■ POLECENIE A
Jaką funkcję pełni Maximilian Mittelstaedt w Hercie Berlin według tekstu o derbach Berlina?
■ POLECENIE B
Przepisz z tekstu o derbach Berlina wszystko od „Derby Berlina były” aż do „dobroci, zostali zaatakowani.”.
■ POLECENIE C
Przetłumacz na angielski to zdanie z tekstu o derbach Berlina: „Kibole Herthy Berlin, która przegrała z Unionem aż 1:4, zażądali żeby piłkarze oddali im koszulki.”

■ WYBRANY FRAGMENT
● ● ●
Derby Berlina były wyjątkowo gorące. Kibole Herthy Berlin, która przegrała z Unionem aż 1:4, zażądali żeby piłkarze oddali im koszulki. Ci, którzy nie zrobili tego po dobroci, zostali zaatakowani.
– Wolałbym nie mówić o tym, o czym rozmawialiśmy z fanami – powiedział po meczu Maximilian Mittelstaedt, kapitan Herthy Berlin. Marcel Lotka, polski bramkarz zespołu ze stolicy Niemiec, przyznał z kolei, że kapitan drużyny przekazał im, że muszą zdjąć koszulki i oddać je kibicom. – Zrobiłem to, bo musiałem. Z szacunku do kibiców – dodał Lotka.
● ● ●
(Wiersze ze zbioru danych do lokalizacji na ekranie)

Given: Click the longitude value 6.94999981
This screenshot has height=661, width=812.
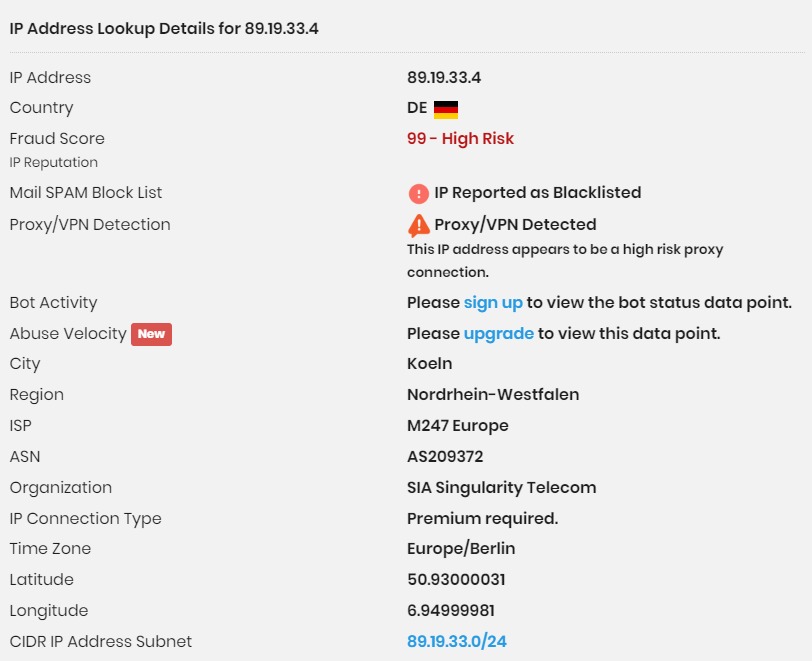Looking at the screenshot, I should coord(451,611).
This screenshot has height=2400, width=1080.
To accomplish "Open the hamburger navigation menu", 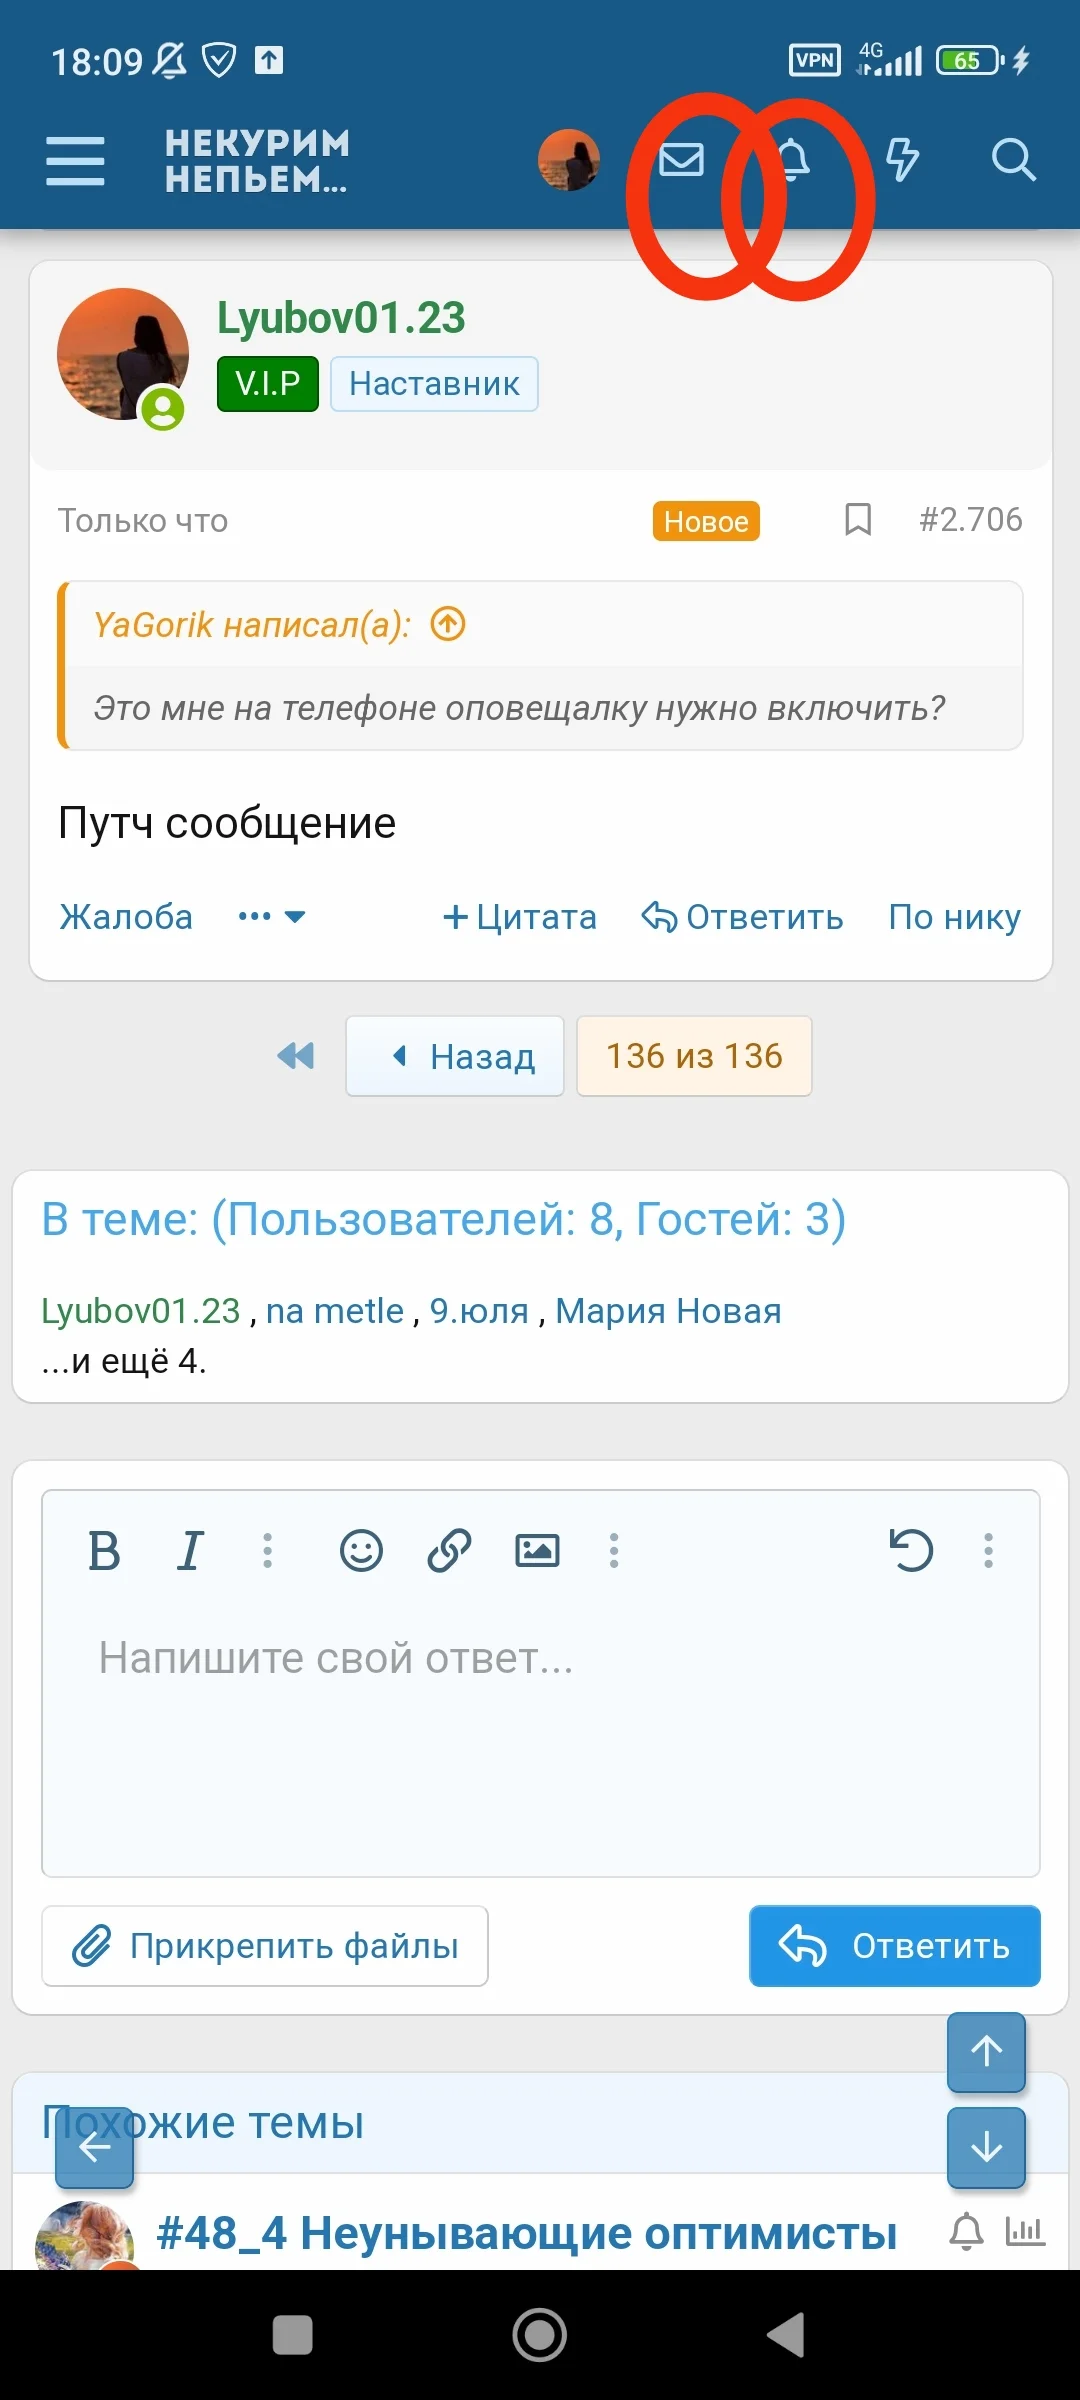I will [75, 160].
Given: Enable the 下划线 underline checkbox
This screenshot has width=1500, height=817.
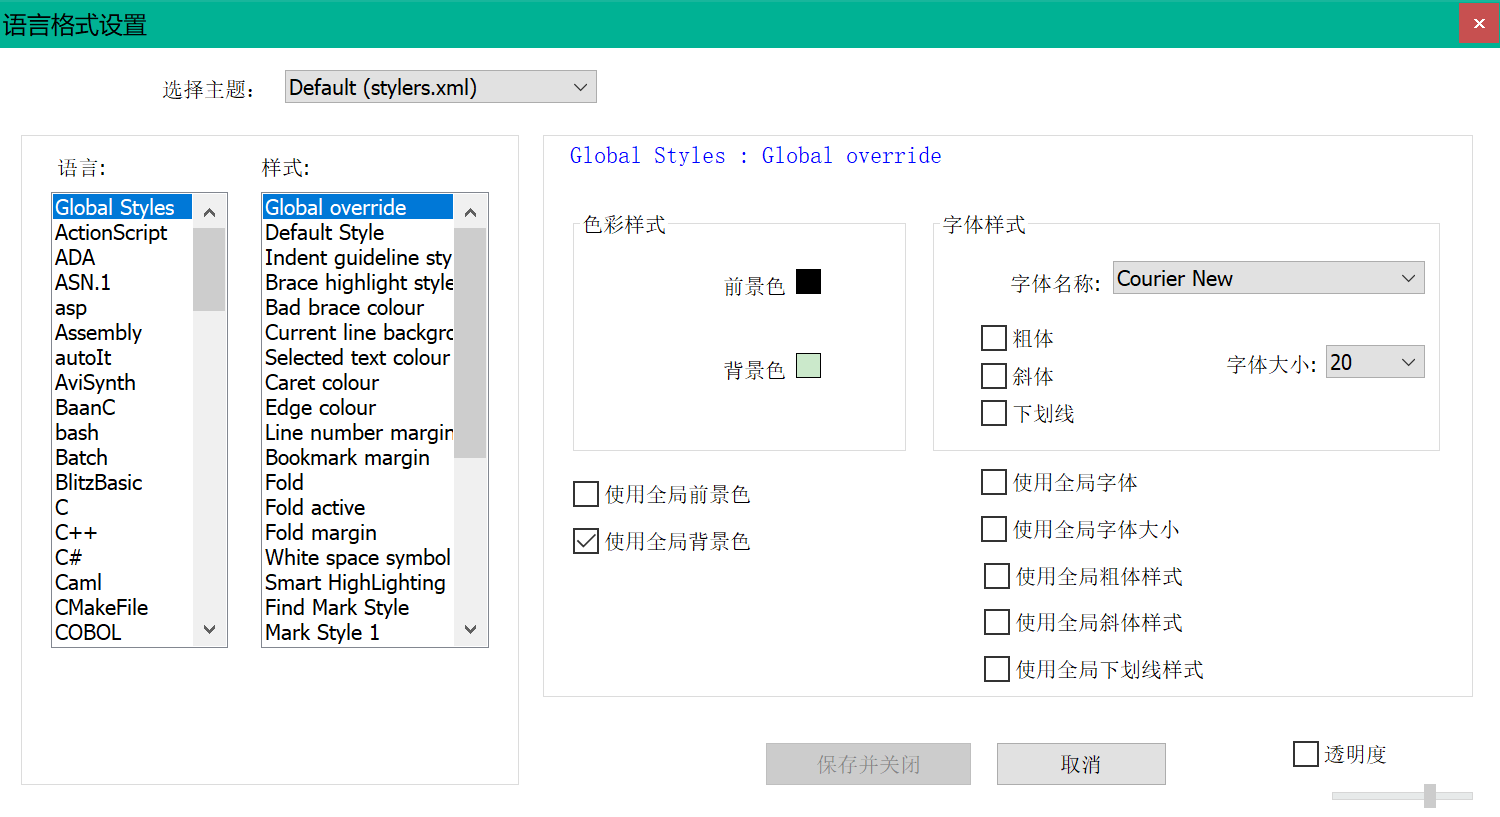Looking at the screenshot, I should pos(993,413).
● ● ●
■ ROZWIĄZANIE A
Jest kapitanem Herthy Berlin.

■ ROZWIĄZANIE B
Derby Berlina były wyjątkowo gorące. Kibole Herthy Berlin, która przegrała z Unionem aż 1:4, zażądali żeby piłkarze oddali im koszulki. Ci, którzy nie zrobili tego po dobroci, zostali zaatakowani.

■ ROZWIĄZANIE C
The hooligans of Hertha Berlin, which lost to Union by as much as 1–4, demanded that the players hand over their shirts to them.